I was the single person who looked down at parents who couldn’t “control” their kids in public. “My child will never act like that.” “That is what is wrong with the world. Parents don’t teach their kids respect and that they can’t always get what they want.” “They need to discipline their kid.” Yes, I was that jerk.
I was the teenager and twenty something who never dreamed in a million years that when starting a family I would have a special needs child. There were only a handful of special needs kids in our school and you didn’t see them often, so I guess it was a case of out of sight, out of mind. I was kind of socially inept to begin with so I wasn’t comfortable with my own peers and special needs made me downright uncomfortable. I became a little more aware my senior year when I did a student teaching class and spent some time in a special needs class and became a little curious but I still wasn’t comfortable. It never was a reality that I thought about happening to me, that my own children could be in classrooms like those. I was so NAIVE.

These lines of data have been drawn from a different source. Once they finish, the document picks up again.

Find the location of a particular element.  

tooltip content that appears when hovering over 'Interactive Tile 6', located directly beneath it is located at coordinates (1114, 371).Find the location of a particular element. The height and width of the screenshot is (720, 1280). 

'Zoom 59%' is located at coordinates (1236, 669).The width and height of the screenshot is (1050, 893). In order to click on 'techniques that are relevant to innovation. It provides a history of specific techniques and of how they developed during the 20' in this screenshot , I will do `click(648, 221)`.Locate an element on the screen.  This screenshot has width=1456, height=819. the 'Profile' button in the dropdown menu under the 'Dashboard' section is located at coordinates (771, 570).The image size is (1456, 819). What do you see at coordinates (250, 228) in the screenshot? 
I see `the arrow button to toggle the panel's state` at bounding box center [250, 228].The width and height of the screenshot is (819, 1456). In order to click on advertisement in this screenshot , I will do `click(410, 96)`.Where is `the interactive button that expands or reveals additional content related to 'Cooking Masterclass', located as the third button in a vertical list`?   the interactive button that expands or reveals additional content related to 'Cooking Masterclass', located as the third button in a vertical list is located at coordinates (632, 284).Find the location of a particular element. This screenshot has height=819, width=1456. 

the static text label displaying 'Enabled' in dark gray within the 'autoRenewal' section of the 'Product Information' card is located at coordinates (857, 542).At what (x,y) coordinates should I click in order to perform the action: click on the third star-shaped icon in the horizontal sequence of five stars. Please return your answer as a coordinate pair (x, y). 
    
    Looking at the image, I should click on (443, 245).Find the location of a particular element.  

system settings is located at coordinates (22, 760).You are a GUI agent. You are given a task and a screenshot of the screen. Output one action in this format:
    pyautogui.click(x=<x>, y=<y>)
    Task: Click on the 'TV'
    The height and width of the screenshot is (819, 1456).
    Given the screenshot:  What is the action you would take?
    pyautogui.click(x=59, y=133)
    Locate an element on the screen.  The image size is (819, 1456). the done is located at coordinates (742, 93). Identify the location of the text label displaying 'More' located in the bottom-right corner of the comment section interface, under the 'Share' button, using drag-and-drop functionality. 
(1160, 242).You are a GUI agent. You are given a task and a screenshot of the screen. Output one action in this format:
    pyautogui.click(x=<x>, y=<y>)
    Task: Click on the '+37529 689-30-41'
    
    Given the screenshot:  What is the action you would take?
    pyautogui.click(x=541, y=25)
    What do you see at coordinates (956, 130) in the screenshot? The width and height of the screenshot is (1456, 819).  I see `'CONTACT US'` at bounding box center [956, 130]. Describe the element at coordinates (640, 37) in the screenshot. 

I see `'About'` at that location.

I had just been introduced to parenthood with a three month NICU trial by fire and before Cameron was even out of the hospital for three months we were in therapy. I WAS SURROUNDED. I was in a world I never imagined existed. My small hometown didn’t have a place like this and here I was so far in over my head it was laughable. I had never realized babies that little could need therapy. Remember what I said about being naive? I had kids rolling past me in all types of wheelchairs, reclining chairs that reminded me of large sized strollers, standing chairs, miniature walkers, leg braces, walking with elbow crutches, parents bringing their infants in with oxygen or feeding tubes or trach tubes and I’m sitting right there with them carrying a portable monitor that measured my son’s breathing and heart rate.
Eleven years later and we are still a part of the special needs world. There are a lucky few who are only in therapy for a while and then they graduate and this world is behind them. Most kids are not that lucky. The reality is most of these children do not outgrow their conditions, some things may become more manageable, but it is lifelong.
I became the parent in the store trying to placate my child’s tantrum so that I could finish grocery shopping. I became the parent who cried when I got to the parking lot or home because I had felt the stares, felt the disapproval of my parenting skills that were sorely lacking. I became the parent who avoided situations and made my home a place to hide from the world.
There is a whole other world out there right under our noses. It is filled with magic and wonder and miracles and they are not the kind you see in Harry Potter movies. Do not get me wrong Harry Potter is awesome but this kind of magic cannot be accomplished with a magic wand, it cannot be experienced by looking into a special pool of water, and the miraculous inventions and creatures of those kinds of worlds are nothing in comparison to the world I have found.
I get to see the magic in a small milestone met and the happiness and sometimes tears that it brings. I see the wonder of the world around me transformed by the imaginations of children. Sitting in the hallways at therapy and listening to the children go by with their therapists and hearing the incredible tales they weave and let you glimpse inside their minds, the many worlds they have created. AND MIRACLES? Oh those are the things dreams are made of and they are performed by those magical beings who do not need wands and we call them therapists. In my world I see miracles daily in my sons and the children in the world I discovered eleven years ago.
So while sometimes my world is hard I have learned to embrace it. Embracing it is not easy but oh how beautiful it can be. For all of you out there my hope for you is that you may glimpse this world, embrace its beauty, and spread awareness that different is not less.